─── Given text

We’re in the thick of homeschooling high school, with a junior getting serious about looking at college and next year’s freshman thinking she might go back to homeschooling. Thinking about homeschooling my younger child again sparked me to think about what we’ve done that’s successful, and what we might change.
Amidst the complexity of homeschooling high school, one success does stand out. I think it was at a homeschooling conference where I heard the advice that young teens need to be taught goal-setting. At that point, my son was largely unschooling, following his own interests. He was doing great at that, but I knew that once he entered the high school years and what he did started to “count,” homeschooling might get more complicated.
So I made a decision (in fact, I set a goal!): Once a week we sat down together and went through a goal setting curriculum I’d found online. [Goal Setting for Students, in case you’re interested.]
The curriculum was not a great fit for homeschoolers. It was very school-focused, of course, and every time they used sports as an example in the text, my sports-averse son would swear it was the stupidest thing he’d ever done.
Focusing on goal setting at that age, however, turned out to be an incredibly important step in preparing my son for homeschooling high school.
Lesson #1: We set and meet goals all the time
This was the first thing my son and I took away from formal goal setting studies. It’s the most basic part of goal-setting, yet I realized personally that I had never been taught to do this in a formal way.
For my son, it was an introduction to meaningful reflection—the process of thinking about your thinking. [I wrote on this topic on my KidsLearn blog here.] This is not something that most teens do instinctively, so at first it’s a bit like being a kid walking in his dad’s shoes.
Lesson #2: Goals allow us to focus our actions and prioritize
If you never think formally about your goals, you can find yourself spending a lot of time spinning your wheels. The decisions we make on a daily basis reflect whether or not we are focused on our goals. Homeschooling high school offers many more choices than school does, so having specific goals allows students to make decisions about which direction to go.

──────
─── Input data

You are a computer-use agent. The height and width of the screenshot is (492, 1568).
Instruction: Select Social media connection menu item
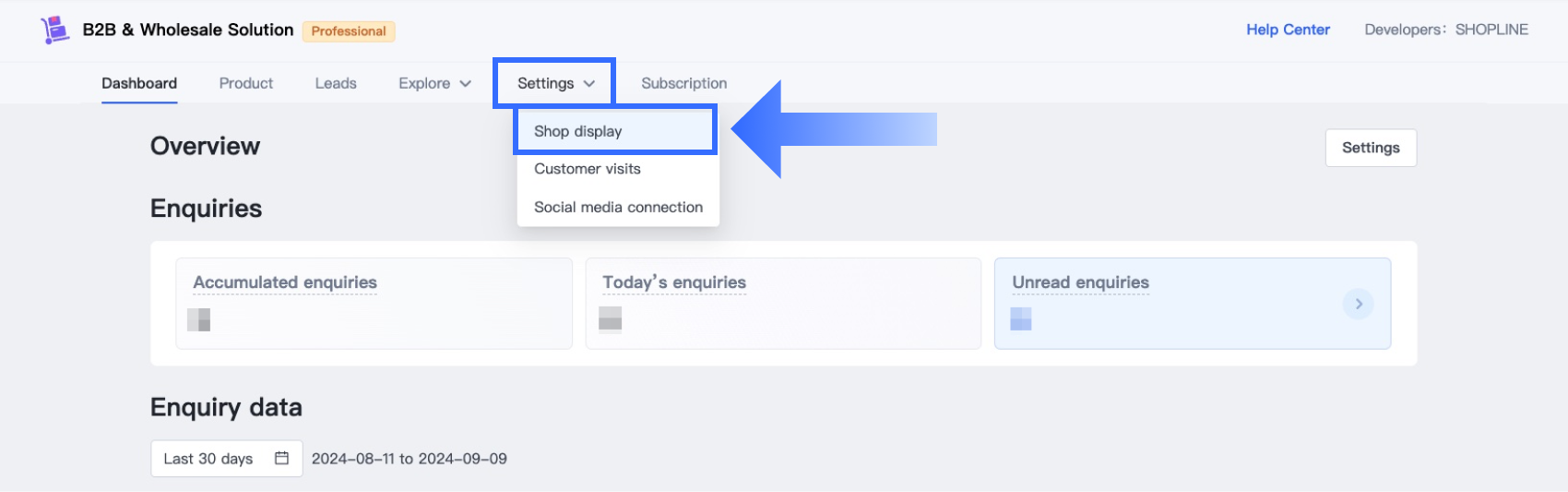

──────

> Assignment 1:
From the text on goal setting in homeschooling high school, list every title it gives, whether of a curriculum, a blog, or a numbered lesson.
> Assignment 2:
Extend the text on goal setting in homeschooling high school, picking up after its final sentence.

> Task output 1:
- Goal Setting for Students
- KidsLearn
- Lesson #1: We set and meet goals all the time
- Lesson #2: Goals allow us to focus our actions and prioritize

> Task output 2:
Lesson #3: Big goals can be broken down into a series of steps
Big goals, which are often quite distant from a teen’s everyday life, can seem too complex. But when broken down into steps, big goals become more manageable. The path you have to take can also appear more flexible once you start seeing that each step can be modified according to current needs and desires.
Applying goal setting to homeschooling high school
Once we had the concept of goal setting down, we had the foundation to do the work that is now paying its dividends. We went over all the ways that our son could spend his high school years, and how each choice might apply to his eventual goal of making it to a good university.
It became very clear to him that his choices would have a direct effect on whether he meets his goals. And more importantly, it became clear to him that they were his choices, not his parents’. Once he stated his goals, it would be up to him whether he met the challenges facing him or not.
When kids attend a high school, their success depends in part on how self-motivated they are. But successful high school homeschooling requires self-motivation. At the time in life when their biology is telling kids to rebel against their parents and strike out on their own, it’s nearly impossible for a parent to “force” a teen into anything.
Once a teen has set his or her own goals, however, there is no forcing involved. The essential vocabulary of our conversations about school work has changed.
In a non-goal-setting household, a parent might say, “You have to do this or you’ll get a bad grade.” The threat of punishment in the form of grades is how the parent attempts to force compliance.
In a goal-setting household, a parent can say, “So what grade do you need to get in this class in order to meet your goal?” In this case, the student’s behavior is turned back to his or her own stated goals.
In a non-goal-setting household: “If you don’t do the work you need to do, I’m going to make you go back to school.”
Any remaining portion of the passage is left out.